Exercise data:
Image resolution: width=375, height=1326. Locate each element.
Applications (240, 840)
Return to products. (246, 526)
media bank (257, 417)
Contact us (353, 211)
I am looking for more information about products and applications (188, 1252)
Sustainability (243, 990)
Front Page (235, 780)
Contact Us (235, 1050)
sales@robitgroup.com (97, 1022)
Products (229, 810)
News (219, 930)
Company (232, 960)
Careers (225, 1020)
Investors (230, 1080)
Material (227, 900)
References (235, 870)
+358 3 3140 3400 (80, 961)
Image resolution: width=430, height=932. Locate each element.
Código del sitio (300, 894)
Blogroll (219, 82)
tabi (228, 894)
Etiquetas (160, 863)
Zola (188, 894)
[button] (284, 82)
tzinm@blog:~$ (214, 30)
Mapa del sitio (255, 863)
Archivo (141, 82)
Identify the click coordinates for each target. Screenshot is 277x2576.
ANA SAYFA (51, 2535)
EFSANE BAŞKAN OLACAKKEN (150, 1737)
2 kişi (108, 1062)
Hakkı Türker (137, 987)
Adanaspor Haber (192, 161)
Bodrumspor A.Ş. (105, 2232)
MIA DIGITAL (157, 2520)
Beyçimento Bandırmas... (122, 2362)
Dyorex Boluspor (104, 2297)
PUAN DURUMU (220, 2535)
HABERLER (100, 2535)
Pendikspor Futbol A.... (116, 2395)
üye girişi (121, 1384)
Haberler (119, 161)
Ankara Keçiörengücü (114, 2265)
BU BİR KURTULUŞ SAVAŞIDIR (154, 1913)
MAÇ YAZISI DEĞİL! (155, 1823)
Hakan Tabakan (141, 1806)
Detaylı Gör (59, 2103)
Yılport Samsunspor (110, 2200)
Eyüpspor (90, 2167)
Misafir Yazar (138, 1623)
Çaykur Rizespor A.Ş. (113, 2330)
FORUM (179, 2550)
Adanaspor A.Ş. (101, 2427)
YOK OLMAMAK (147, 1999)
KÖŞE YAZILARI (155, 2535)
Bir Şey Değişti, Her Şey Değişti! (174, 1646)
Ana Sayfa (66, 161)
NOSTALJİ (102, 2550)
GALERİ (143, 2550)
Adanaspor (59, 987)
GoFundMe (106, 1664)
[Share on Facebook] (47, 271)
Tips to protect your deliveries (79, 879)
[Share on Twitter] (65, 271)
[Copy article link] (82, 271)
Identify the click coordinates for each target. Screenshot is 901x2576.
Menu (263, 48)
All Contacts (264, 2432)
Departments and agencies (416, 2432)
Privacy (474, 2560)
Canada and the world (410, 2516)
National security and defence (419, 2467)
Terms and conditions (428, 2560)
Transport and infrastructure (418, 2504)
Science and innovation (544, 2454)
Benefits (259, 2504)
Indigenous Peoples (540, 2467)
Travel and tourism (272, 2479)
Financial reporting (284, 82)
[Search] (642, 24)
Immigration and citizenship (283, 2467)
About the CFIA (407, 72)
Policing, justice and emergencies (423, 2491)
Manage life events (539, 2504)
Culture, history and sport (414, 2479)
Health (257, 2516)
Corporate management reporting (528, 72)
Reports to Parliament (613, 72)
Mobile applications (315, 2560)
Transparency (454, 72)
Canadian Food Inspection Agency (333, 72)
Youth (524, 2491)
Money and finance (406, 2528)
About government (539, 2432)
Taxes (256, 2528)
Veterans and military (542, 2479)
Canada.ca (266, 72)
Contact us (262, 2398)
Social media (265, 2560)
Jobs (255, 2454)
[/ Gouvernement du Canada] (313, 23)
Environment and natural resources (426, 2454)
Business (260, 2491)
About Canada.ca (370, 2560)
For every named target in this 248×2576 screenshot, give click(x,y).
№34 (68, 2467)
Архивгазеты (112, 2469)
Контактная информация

What is required: Going back over the entries above, copy word for word every line from the one that has "Pendikspor Futbol A.... (116, 2395)" on through the one that has "[Share on Twitter] (65, 271)".

Result:
Pendikspor Futbol A.... (116, 2395)
üye girişi (121, 1384)
Haberler (119, 161)
Ankara Keçiörengücü (114, 2265)
BU BİR KURTULUŞ SAVAŞIDIR (154, 1913)
MAÇ YAZISI DEĞİL! (155, 1823)
Hakan Tabakan (141, 1806)
Detaylı Gör (59, 2103)
Yılport Samsunspor (110, 2200)
Eyüpspor (90, 2167)
Misafir Yazar (138, 1623)
Çaykur Rizespor A.Ş. (113, 2330)
FORUM (179, 2550)
Adanaspor A.Ş. (101, 2427)
YOK OLMAMAK (147, 1999)
KÖŞE YAZILARI (155, 2535)
Bir Şey Değişti, Her Şey Değişti! (174, 1646)
Ana Sayfa (66, 161)
NOSTALJİ (102, 2550)
GALERİ (143, 2550)
Adanaspor (59, 987)
GoFundMe (106, 1664)
[Share on Facebook] (47, 271)
Tips to protect your deliveries (79, 879)
[Share on Twitter] (65, 271)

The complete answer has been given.